Closing the Inner Feedback Loop
In the case of Rhea, the ideal way to take action on such feedback is, as soon as she shared her feedback,
- The service center should be notified of it.
- They should have called Rhea, empathize with her, and apologized for the issue. And ask her to bring the car in.
- Then the problem should have been fixed, and a special discount or compensation should be shared with Rhea.
- At last, a post-service survey should be sent to her.
This is called closing the inner loop.
As soon as the customer shares negative feedback, and the team has the ability or capacity to provide the solution and does that, that is called Closing the Inner Loop.
Critical factors required to close the inner feedback loop
- Real-time feedback:
Quick question: How can we give a solution in time if we don’t hear about the problem in time?
And exactly for that, automotive companies need to gather real-time feedback in order to resolve customer issues as soon as possible.
That’s why it’s time to go beyond phone surveys. Not only do customers don’t prefer to respond to unplanned calls, but the process of gathering feedback from a certain sample also takes days. And by the time the OEMs receive the feedback, it’s too late.
- Online surveys:
But if not phone surveys, then what’s the alternative? → ONLINE SURVEYS
With the entire world going digital, it’s time to take your surveys online too and be where your customers are.
Not only are customers more likely to share their feedback, but you will also receive feedback in real time.
- Instant notifications:
Online surveys not only give OEM real-time feedback, but they’ll also instantly notify the dealers of unhappy customers. So that they’ll be able to reach out to the customers and close the feedback loop in time.
How? – By integrating the feedback platform with the existing CRM
The only way to take action on the feedback in time is by getting alerted of it. That’s why it is imperative to integrate your current app/ CRM (that you use every day) with the feedback platform. This will not only alert you and everyone in the process of the feedback but will remind you to take the required action.
But that’s just one case. What happens when one agent or a dealer can not resolve the issue?
For example, when Rhea comes for the car service and the behavior of the staff had been pretty rude. And not just Rhea; many other customers have also complained about the same. That’s when the outer feedback loop comes into play.
Closing the Outer Feedback Loop
When complaints like rude behavior of the staff, untrained sales agent, delay in the delivery of the car post service, and such pops up, these require the Network Dealership Department to step in, supervise it, and make sure to resolve such issues.
Basically, when the customers’ issues are not resolved by the team right then and there and require the intervention of the senior and changes in the processes, that’s called closing the Outer Feedback Loop.
Here are a few instances that require the intervention of the dealership development or the change of process.

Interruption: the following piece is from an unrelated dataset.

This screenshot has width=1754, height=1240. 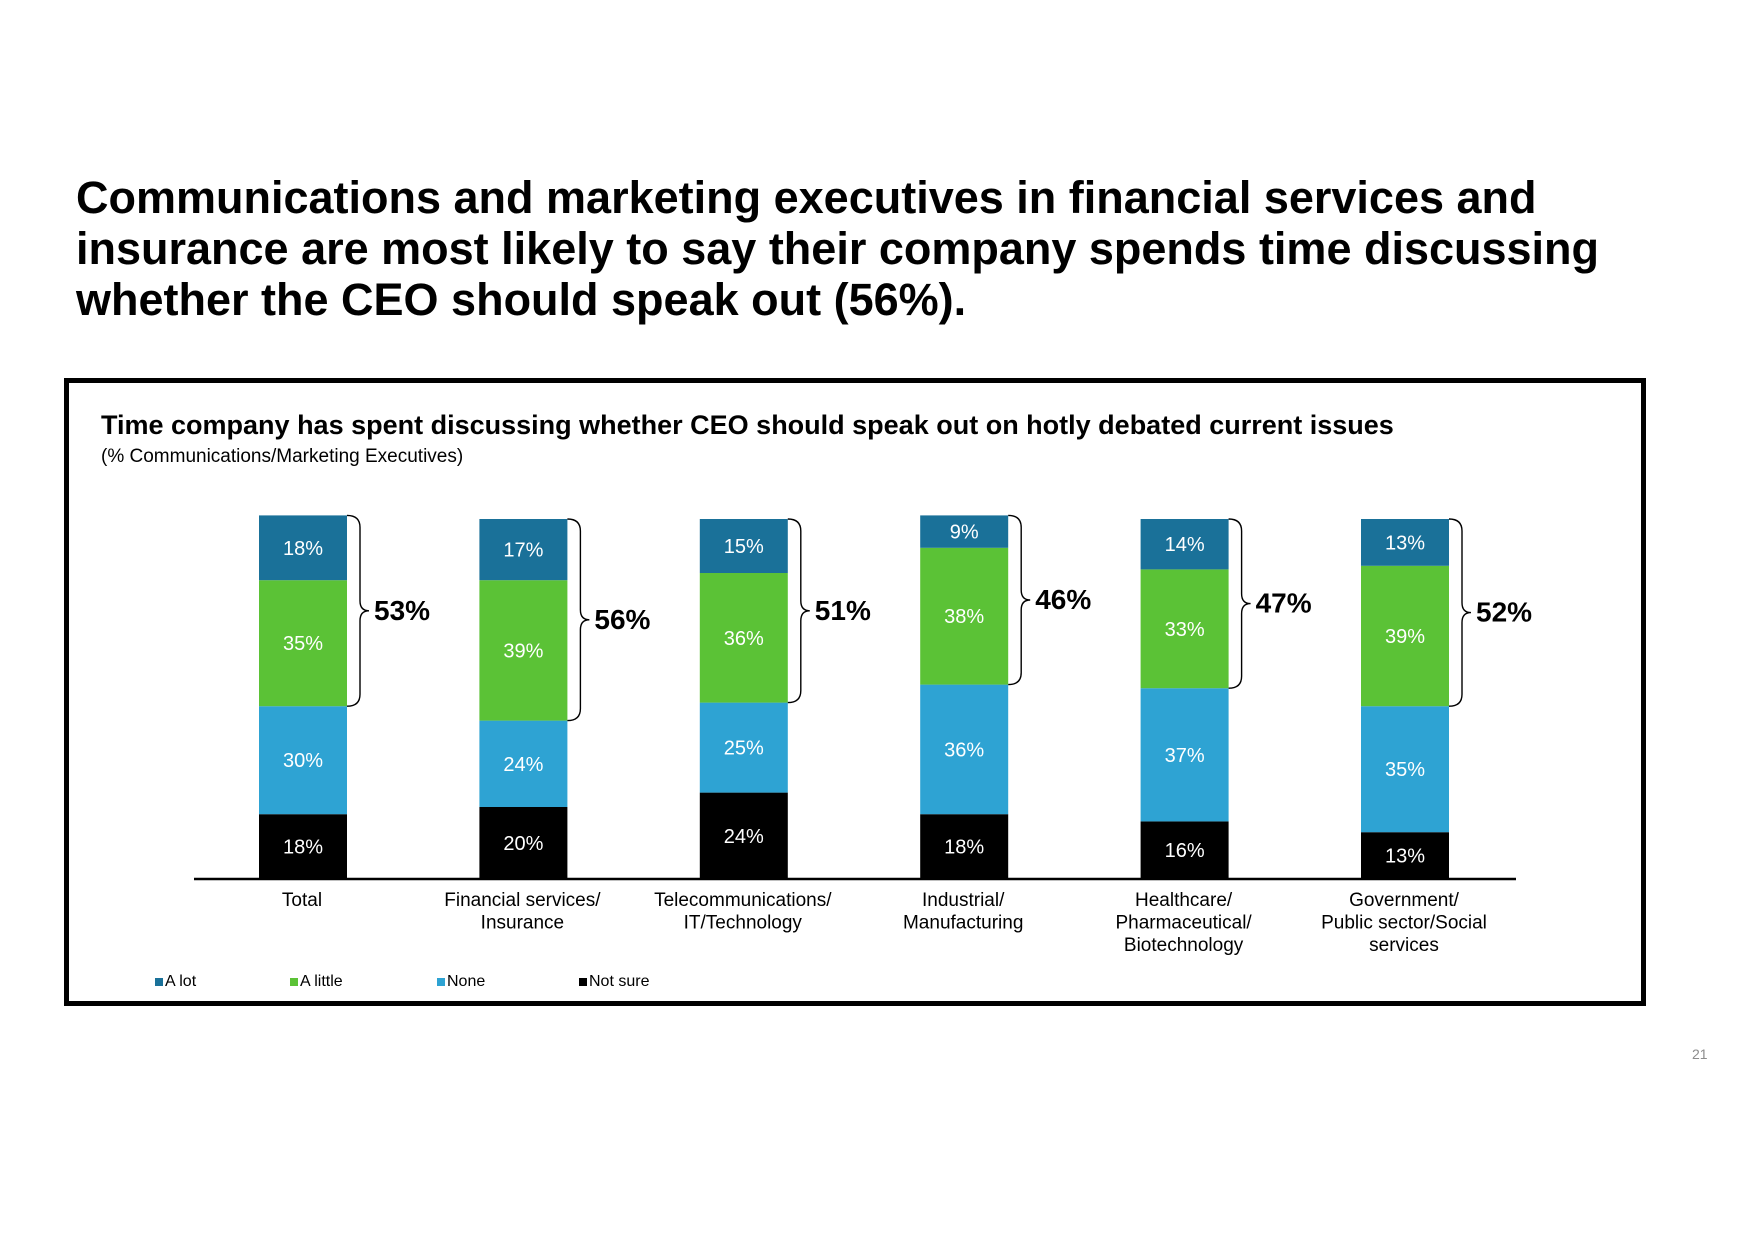 I want to click on data-label-a-lot: 18%, so click(x=303, y=549).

Some real-world customer complaints.
For instance, you have six dealerships in one city. And by analyzing the customer feedback, you recognize that people are not really happy with the test drive or the staff is being rude to the customers at a particular dealership.
Then share this information with that particular dealership and not with all 6 of them. Because doing so will make sure that they understand it is about them and ensures that it is taken care of as a priority.
Focusing on making customers happy is incredibly important. According to the McKinsey analysis, the revenue yielded from the recurring services could boost OEM’s revenue from car sales by 30% in the next decades.
And to achieve that, OEMs need to build relationships with their dealers, both old and new, and work closely with them.